You are the bows from which your children as living arrows are sent forth

                                                                                                            —Kahlil Gibran

 

 λ (lambda) sagittarii: Kaus Borealis

the northern tip of the bow-body-self is lit by an orange star    a giant in her final

stages she is topaz cut from a bonfire   from the flesh of the golden apples of fall

 

she is also known as the keeper of the ostriches but perhaps they meant toddlers

those Arabic astronomers    finders of stars and givers of names and duties    she

 

guards the nearby clusters of stars who are headed to drink from the river of the

milky way   she keeps watch over the ostrich toddlers who  having drunk their fill

 

are returning   she looks over them as she looks over the knuckles of her bow-hand

toward a pink cloud of gas and particles    toward a nebula with an hourglass shape

 

a reminder of our impending mortality    of the birds’ eminent extinction     of hers

of her potential futures:    if she has the abortion    or has the child     or    were she

 

her own mother:   if she has twins    and one girl dies      or if she never had twins

in the first place   or   if she were her own child:     a chimera      born on the cusp

 

of the zodiac   the afternoon of the equinox    would they even agree to be

my mercurial androgyling?    this ambidextrous seam?    both sunwise and

 

widdershins     all extremes if anything?   or would they choose the future  

at all?    

​

​

δ (delta) sagittarii: Kaus Media

the middle star where the hand grasps the bow halfway up     is in the present tense   this

vortexing culmination of once’s and if’s collapsing   (with a huff)   into one moment     or

 

if not a single point   then, into a multiple star system whose primary star is a weak giant

with a furnace in her belly    who burns with the carbonic mass   she siphoned away from

 

her partner   an evolved   a white star   a hollow husk of a once stellar core

still tightly wound but faint and blinking with the ashen glow of old cinders          

                                                                                                                                   

the pair is orbited   eternally by their grown offspring   their three

dim companion stars:   Bittersweet, Chaos and Doubt        

​

​

ξ (epsilon) sagittarii: Kaus Australis

at the southern edge of the bow body shines a blue giant binary system rare and

short-lived    she is  brilliant    is opalescent    is perhaps a bit vain about her rings 

 

the circumstellar disk of dust where her partner and their collective afterbirth

were set aside   shuttered away   being a plain    an ordinary yellow sun  

 

so like our past: my mother and her November coldness and her diamonds and her

turquoise contacts    and my brown-feathered birdness and my August fire    hiding

 

in the dusty attic of my twelfth house   with the twin I did or didn’t have    and kill

or that I wished I met but never will and how all that book learning couldn’t undo

 

the way we were forged upon each other   imprinted duplicates    mother and

daughter and even   my spawn    how we were built from the same   goddamn

 

flesh   the way we were all such thirsty ostriches

each of us    this whole time   and so poorly kept

Carrie Nassif (she/her) is a queer poet, photographer, psychologist and creativity catalyst/life coach living in Northern New Mexico.

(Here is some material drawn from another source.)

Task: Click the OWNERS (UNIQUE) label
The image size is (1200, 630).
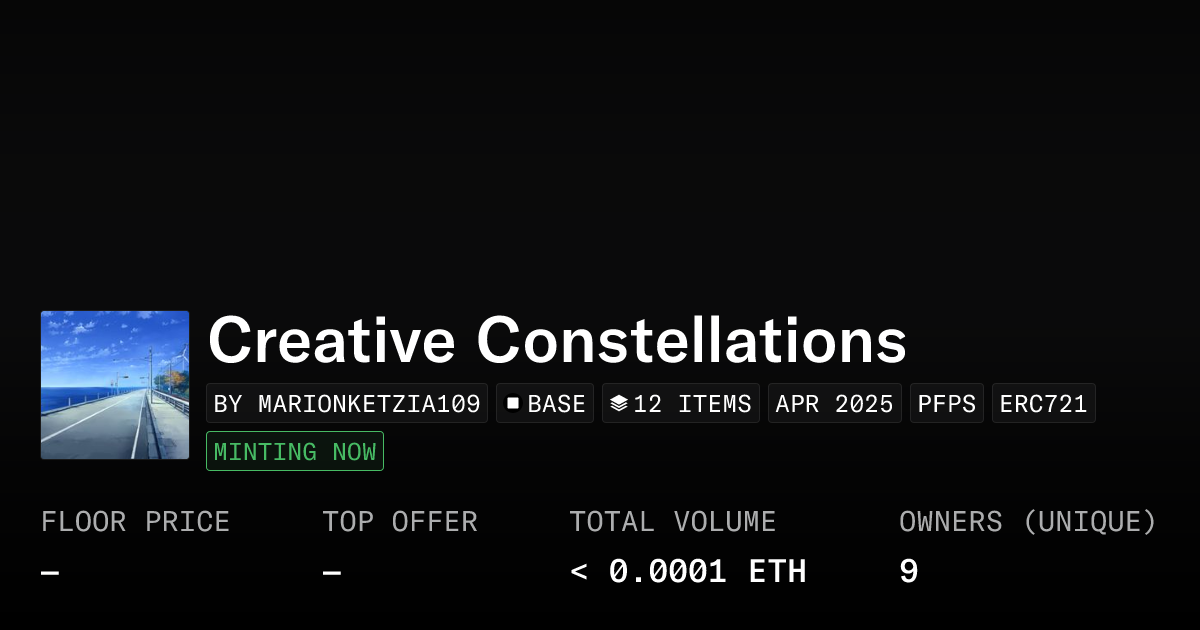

Her chapbook, lithopaedion was one of this summer's the Wardobe's Best Dressed and finalist in Yes Yes Books' Vinyl 45 chapbook prize. A full length poetry collection and/or speculative memoir, necessary and sufficient conditions: the vulture girl is forthcoming summer 2024 with Saddle Road Press. Other poetry can be found in Comstock Review, The Gravity of the Thing, Pomona Valley Review and Tupelo Quarterly. More at  http://www.carrienassifphd/author 

Carrie's Book Recommendation

I've been re-reading Forrest Gander's Twice Alive and marveling at the lush language on the surface, of the power in his asymmetrical revisitings of form and content, and the way absence, when placed in the foreground, creates so much positive space around the edges in my mind.